Du 26 au 28 mai 2025, 85 210 élèves à travers le Burundi ont passé les épreuves du concours national de fin de la 9ème année fondamentale. Si certains affichent un optimisme marqué, d’autres restent plus prudents face aux résultats à venir…
Le 28 mai 2025 à midi. Les épreuves du Concours National étaient terminées dans les différents centres de passation du concours national 2025 de la ville de Bujumbura.
Sur place, le Magazine Jimbere a constaté une forte affluence d’élèves au centre du Lycée Notre-Dame de Rohero, quittant les salles avec une joie remarquable. Les visages rayonnants, ils échangeaient sur leurs réponses avec enthousiasme et une grande confiance en leurs performances. Seuls quelques-uns affichaient un air surpris, se demandant s’ils n’avaient pas échoué à une épreuve que d’autres ont trouvé abordable.

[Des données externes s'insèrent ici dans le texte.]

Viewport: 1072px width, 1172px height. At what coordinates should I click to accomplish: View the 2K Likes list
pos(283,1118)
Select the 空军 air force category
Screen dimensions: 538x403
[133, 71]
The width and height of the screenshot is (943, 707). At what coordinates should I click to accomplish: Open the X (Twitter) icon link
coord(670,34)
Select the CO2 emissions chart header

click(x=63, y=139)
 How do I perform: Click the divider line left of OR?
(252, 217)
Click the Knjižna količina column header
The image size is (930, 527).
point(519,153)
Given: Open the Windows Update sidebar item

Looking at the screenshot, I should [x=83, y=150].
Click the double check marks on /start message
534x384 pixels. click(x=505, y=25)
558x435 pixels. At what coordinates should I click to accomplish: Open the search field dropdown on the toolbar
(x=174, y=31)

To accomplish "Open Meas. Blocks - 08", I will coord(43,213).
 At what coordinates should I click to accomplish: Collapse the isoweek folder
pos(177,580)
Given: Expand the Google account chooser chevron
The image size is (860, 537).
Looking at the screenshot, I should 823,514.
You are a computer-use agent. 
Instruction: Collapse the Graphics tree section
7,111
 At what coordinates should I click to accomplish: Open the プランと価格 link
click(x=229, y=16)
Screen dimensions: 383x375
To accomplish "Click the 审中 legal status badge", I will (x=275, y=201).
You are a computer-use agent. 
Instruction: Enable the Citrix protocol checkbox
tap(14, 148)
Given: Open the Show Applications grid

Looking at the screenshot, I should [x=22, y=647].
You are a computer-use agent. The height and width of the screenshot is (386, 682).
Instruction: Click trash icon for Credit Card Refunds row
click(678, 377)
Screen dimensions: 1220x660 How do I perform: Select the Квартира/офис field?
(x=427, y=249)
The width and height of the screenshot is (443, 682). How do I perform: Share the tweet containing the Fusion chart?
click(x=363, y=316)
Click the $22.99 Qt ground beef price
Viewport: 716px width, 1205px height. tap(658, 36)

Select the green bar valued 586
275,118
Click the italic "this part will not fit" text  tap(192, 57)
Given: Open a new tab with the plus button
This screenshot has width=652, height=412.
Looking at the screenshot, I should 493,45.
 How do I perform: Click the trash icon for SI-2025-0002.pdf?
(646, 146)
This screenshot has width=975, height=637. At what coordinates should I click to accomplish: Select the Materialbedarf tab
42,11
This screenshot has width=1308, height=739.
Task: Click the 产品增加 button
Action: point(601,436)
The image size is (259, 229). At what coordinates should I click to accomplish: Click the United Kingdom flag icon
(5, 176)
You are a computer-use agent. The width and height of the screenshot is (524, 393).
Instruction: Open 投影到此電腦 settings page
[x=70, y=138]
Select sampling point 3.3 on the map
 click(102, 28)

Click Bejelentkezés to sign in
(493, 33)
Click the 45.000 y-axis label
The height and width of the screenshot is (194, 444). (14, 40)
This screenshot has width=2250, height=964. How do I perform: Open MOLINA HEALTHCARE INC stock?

Cependant, au centre situé au Lycée Municipal Rohero, les ressentis étaient partagés : à parts égales, certains montraient un bonheur évident et une forte espérance d’avoir de bons résultats, tandis que d’autres exprimaient une confiance plus modérée.
Des élèves confiants malgré quelques difficultés
Dans plusieurs centres d’examen, les candidats ont exprimé leur satisfaction à la sortie des épreuves, échangeant leurs impressions et comparant leurs réponses. « On nous a interrogés sur ce que nous avons appris. L’examen était abordable. Nous pouvons obtenir entre 70 et 90%, » ont déclaré plusieurs élèves.
Confiant, Alain Darcy Akimana, élève au Lycée Notre-Dame de Rohero, confiait : « Nous avions peur que l’examen soit difficile, mais nous l’avons trouvé accessible, sauf les mathématiques où le temps était trop court. J’espère obtenir 90 %. »
Daniella Irankunda et Samuella Irera, du même établissement, ont aussi jugé les mathématiques comme le principal obstacle, mais restent confiantes avec des estimations de 70 à 75%.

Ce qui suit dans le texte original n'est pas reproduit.